===== EXTRACTED DATA

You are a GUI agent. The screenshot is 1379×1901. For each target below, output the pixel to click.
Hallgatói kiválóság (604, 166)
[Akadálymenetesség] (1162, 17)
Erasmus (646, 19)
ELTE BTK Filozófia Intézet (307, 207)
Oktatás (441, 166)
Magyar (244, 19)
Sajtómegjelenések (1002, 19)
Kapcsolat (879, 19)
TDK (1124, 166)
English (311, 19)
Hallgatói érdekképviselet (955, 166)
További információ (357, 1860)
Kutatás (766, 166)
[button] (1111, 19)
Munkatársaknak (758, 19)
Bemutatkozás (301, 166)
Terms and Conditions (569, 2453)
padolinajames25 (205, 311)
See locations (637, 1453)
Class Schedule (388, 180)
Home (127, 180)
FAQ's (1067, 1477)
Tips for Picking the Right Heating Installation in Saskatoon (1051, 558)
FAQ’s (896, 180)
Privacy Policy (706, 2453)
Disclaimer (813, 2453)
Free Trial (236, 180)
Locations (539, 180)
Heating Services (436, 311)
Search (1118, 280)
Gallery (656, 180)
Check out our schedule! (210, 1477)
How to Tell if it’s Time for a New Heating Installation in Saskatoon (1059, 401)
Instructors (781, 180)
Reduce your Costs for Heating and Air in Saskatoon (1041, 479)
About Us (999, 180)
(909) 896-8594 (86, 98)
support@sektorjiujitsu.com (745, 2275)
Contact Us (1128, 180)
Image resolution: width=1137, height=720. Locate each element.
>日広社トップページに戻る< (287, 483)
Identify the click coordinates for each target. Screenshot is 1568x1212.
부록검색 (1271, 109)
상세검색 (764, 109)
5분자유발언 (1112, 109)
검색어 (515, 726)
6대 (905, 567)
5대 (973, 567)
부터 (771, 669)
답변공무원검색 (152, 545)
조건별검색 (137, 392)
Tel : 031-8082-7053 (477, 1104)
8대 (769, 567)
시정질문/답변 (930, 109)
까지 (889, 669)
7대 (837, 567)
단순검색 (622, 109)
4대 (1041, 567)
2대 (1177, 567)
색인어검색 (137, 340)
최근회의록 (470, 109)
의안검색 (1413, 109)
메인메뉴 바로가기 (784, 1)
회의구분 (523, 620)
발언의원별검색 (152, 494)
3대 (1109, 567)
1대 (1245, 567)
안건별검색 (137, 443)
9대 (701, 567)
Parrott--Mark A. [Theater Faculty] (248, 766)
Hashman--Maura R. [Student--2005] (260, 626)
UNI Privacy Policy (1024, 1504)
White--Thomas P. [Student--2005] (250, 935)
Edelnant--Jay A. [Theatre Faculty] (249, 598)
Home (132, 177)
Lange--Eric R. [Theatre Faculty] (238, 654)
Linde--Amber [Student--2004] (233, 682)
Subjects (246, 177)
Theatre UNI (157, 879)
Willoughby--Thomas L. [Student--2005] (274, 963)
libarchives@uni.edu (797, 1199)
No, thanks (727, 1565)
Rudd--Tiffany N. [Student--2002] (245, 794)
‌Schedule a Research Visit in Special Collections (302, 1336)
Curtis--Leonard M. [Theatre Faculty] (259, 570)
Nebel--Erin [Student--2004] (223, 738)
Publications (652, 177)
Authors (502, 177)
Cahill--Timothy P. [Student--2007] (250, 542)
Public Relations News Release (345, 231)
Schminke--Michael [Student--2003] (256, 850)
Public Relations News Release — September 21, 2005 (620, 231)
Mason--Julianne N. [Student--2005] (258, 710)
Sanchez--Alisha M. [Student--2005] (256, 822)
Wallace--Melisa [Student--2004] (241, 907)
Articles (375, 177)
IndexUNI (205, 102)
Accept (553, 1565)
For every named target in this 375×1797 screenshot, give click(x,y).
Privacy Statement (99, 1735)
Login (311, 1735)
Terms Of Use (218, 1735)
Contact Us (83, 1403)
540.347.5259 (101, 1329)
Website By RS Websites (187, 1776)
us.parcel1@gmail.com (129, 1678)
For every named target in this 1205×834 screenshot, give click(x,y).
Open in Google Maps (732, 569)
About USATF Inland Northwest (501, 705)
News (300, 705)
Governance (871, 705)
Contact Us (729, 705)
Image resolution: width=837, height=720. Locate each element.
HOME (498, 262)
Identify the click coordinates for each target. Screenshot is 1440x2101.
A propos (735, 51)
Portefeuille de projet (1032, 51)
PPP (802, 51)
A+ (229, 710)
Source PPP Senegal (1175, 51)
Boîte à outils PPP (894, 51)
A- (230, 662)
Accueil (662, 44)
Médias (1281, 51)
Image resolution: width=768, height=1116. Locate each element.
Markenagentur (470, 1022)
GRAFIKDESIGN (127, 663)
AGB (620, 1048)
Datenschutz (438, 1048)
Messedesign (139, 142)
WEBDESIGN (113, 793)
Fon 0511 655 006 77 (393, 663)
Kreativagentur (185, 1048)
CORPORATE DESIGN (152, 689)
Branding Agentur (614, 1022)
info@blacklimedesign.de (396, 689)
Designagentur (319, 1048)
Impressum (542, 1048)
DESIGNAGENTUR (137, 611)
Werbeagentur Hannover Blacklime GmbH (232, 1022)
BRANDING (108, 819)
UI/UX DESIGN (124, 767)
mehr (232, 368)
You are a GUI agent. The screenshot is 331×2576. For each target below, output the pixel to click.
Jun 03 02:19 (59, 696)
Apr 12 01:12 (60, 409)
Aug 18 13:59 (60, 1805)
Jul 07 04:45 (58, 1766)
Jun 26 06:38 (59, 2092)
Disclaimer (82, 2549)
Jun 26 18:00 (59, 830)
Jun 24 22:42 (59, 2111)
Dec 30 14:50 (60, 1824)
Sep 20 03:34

==========

> [EXERCISE AIM]
Reproduce the records above, renaming "Disclaimer" to "Legal Notice" wherever it occurs and leaving everything else unchanged.

> [RESPONSE]
You are a GUI agent. The screenshot is 1379×1901. For each target below, output the pixel to click.
Hallgatói kiválóság (604, 166)
[Akadálymenetesség] (1162, 17)
Erasmus (646, 19)
ELTE BTK Filozófia Intézet (307, 207)
Oktatás (441, 166)
Magyar (244, 19)
Sajtómegjelenések (1002, 19)
Kapcsolat (879, 19)
TDK (1124, 166)
English (311, 19)
Hallgatói érdekképviselet (955, 166)
További információ (357, 1860)
Kutatás (766, 166)
[button] (1111, 19)
Munkatársaknak (758, 19)
Bemutatkozás (301, 166)
Terms and Conditions (569, 2453)
padolinajames25 (205, 311)
See locations (637, 1453)
Class Schedule (388, 180)
Home (127, 180)
FAQ's (1067, 1477)
Tips for Picking the Right Heating Installation in Saskatoon (1051, 558)
FAQ’s (896, 180)
Privacy Policy (706, 2453)
Legal Notice (813, 2453)
Free Trial (236, 180)
Locations (539, 180)
Heating Services (436, 311)
Search (1118, 280)
Gallery (656, 180)
Check out our schedule! (210, 1477)
How to Tell if it’s Time for a New Heating Installation in Saskatoon (1059, 401)
Instructors (781, 180)
Reduce your Costs for Heating and Air in Saskatoon (1041, 479)
About Us (999, 180)
(909) 896-8594 (86, 98)
support@sektorjiujitsu.com (745, 2275)
Contact Us (1128, 180)
Image resolution: width=1137, height=720. Locate each element.
>日広社トップページに戻る< (287, 483)
Identify the click coordinates for each target. Screenshot is 1568x1212.
부록검색 (1271, 109)
상세검색 (764, 109)
5분자유발언 (1112, 109)
검색어 (515, 726)
6대 (905, 567)
5대 (973, 567)
부터 (771, 669)
답변공무원검색 (152, 545)
조건별검색 (137, 392)
Tel : 031-8082-7053 (477, 1104)
8대 (769, 567)
시정질문/답변 (930, 109)
까지 (889, 669)
7대 (837, 567)
단순검색 (622, 109)
4대 (1041, 567)
2대 (1177, 567)
색인어검색 (137, 340)
최근회의록 (470, 109)
의안검색 (1413, 109)
메인메뉴 바로가기 (784, 1)
회의구분 (523, 620)
발언의원별검색 (152, 494)
3대 (1109, 567)
1대 (1245, 567)
안건별검색 (137, 443)
9대 (701, 567)
Parrott--Mark A. [Theater Faculty] (248, 766)
Hashman--Maura R. [Student--2005] (260, 626)
UNI Privacy Policy (1024, 1504)
White--Thomas P. [Student--2005] (250, 935)
Edelnant--Jay A. [Theatre Faculty] (249, 598)
Home (132, 177)
Lange--Eric R. [Theatre Faculty] (238, 654)
Linde--Amber [Student--2004] (233, 682)
Subjects (246, 177)
Theatre UNI (157, 879)
Willoughby--Thomas L. [Student--2005] (274, 963)
libarchives@uni.edu (797, 1199)
No, thanks (727, 1565)
Rudd--Tiffany N. [Student--2002] (245, 794)
‌Schedule a Research Visit in Special Collections (302, 1336)
Curtis--Leonard M. [Theatre Faculty] (259, 570)
Nebel--Erin [Student--2004] (223, 738)
Publications (652, 177)
Authors (502, 177)
Cahill--Timothy P. [Student--2007] (250, 542)
Public Relations News Release (345, 231)
Schminke--Michael [Student--2003] (256, 850)
Public Relations News Release — September 21, 2005 (620, 231)
Mason--Julianne N. [Student--2005] (258, 710)
Sanchez--Alisha M. [Student--2005] (256, 822)
Wallace--Melisa [Student--2004] (241, 907)
Articles (375, 177)
IndexUNI (205, 102)
Accept (553, 1565)
For every named target in this 375×1797 screenshot, give click(x,y).
Privacy Statement (99, 1735)
Login (311, 1735)
Terms Of Use (218, 1735)
Contact Us (83, 1403)
540.347.5259 (101, 1329)
Website By RS Websites (187, 1776)
us.parcel1@gmail.com (129, 1678)
For every named target in this 1205×834 screenshot, give click(x,y).
Open in Google Maps (732, 569)
About USATF Inland Northwest (501, 705)
News (300, 705)
Governance (871, 705)
Contact Us (729, 705)
Image resolution: width=837, height=720. Locate each element.
HOME (498, 262)
Identify the click coordinates for each target. Screenshot is 1440x2101.
A propos (735, 51)
Portefeuille de projet (1032, 51)
PPP (802, 51)
A+ (229, 710)
Source PPP Senegal (1175, 51)
Boîte à outils PPP (894, 51)
A- (230, 662)
Accueil (662, 44)
Médias (1281, 51)
Image resolution: width=768, height=1116. Locate each element.
Markenagentur (470, 1022)
GRAFIKDESIGN (127, 663)
AGB (620, 1048)
Datenschutz (438, 1048)
Messedesign (139, 142)
WEBDESIGN (113, 793)
Fon 0511 655 006 77 (393, 663)
Kreativagentur (185, 1048)
CORPORATE DESIGN (152, 689)
Branding Agentur (614, 1022)
info@blacklimedesign.de (396, 689)
Designagentur (319, 1048)
Impressum (542, 1048)
DESIGNAGENTUR (137, 611)
Werbeagentur Hannover Blacklime GmbH (232, 1022)
BRANDING (108, 819)
UI/UX DESIGN (124, 767)
mehr (232, 368)
You are a GUI agent. The screenshot is 331×2576. For each target below, output the pixel to click.
Jun 03 02:19 (59, 696)
Apr 12 01:12 (60, 409)
Aug 18 13:59 (60, 1805)
Jul 07 04:45 (58, 1766)
Jun 26 06:38 (59, 2092)
Legal Notice (82, 2549)
Jun 26 18:00 (59, 830)
Jun 24 22:42 (59, 2111)
Dec 30 14:50 (60, 1824)
Sep 20 03:34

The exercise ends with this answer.